Return every line from the one with "How do I perform: Click the purple" through the one with "Given: Click the Create Team button", inclusive, exactly as it appears below.

*** Opening of DATA SHOWN ***

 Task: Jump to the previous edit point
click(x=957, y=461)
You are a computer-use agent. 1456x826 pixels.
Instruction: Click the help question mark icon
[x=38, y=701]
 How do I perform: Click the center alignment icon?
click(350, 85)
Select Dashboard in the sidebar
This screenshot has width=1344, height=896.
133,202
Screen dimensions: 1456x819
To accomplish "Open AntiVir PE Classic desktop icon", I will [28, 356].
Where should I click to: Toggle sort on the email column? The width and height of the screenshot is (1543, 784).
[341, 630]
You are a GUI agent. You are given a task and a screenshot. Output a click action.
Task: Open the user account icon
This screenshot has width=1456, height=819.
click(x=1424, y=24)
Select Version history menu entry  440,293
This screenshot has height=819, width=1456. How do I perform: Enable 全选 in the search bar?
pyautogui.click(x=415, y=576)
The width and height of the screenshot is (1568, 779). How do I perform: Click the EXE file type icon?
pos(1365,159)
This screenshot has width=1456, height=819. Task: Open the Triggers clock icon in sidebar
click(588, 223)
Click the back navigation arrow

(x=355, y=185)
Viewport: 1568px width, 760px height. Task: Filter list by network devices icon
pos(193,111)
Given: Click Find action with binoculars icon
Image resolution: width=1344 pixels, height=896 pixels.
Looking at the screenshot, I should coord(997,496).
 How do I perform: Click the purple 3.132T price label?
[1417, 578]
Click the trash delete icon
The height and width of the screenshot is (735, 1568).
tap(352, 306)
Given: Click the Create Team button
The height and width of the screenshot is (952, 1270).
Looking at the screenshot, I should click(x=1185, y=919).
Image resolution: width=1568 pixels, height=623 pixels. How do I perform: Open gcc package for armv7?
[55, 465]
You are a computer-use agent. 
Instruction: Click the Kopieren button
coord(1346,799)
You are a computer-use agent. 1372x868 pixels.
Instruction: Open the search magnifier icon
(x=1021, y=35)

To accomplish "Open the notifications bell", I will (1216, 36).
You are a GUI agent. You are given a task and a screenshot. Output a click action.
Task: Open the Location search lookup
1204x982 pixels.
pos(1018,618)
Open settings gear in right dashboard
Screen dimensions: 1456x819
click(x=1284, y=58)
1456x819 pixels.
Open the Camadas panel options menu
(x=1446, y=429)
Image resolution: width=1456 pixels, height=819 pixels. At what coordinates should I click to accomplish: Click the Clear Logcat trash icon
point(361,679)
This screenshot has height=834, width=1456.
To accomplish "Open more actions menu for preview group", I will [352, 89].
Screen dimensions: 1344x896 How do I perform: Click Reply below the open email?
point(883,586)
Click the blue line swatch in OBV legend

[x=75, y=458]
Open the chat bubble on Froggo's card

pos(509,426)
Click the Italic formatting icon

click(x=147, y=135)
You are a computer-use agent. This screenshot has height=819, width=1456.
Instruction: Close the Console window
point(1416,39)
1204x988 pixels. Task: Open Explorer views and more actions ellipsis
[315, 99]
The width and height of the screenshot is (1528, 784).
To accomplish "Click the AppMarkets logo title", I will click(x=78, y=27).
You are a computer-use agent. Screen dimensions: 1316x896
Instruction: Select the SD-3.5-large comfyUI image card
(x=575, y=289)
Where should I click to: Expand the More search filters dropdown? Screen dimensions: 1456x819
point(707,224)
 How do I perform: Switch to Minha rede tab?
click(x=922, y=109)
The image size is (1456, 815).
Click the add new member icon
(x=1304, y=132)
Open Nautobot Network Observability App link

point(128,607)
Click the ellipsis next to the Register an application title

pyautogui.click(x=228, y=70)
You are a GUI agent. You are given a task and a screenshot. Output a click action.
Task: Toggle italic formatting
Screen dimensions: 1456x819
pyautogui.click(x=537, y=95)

*** Close of DATA SHOWN ***

◆ ANSWER TO THE PROBLEM
 How do I perform: Click the purple 3.132T price label?
[1417, 578]
Click the trash delete icon
The height and width of the screenshot is (735, 1568).
tap(352, 306)
Given: Click the Create Team button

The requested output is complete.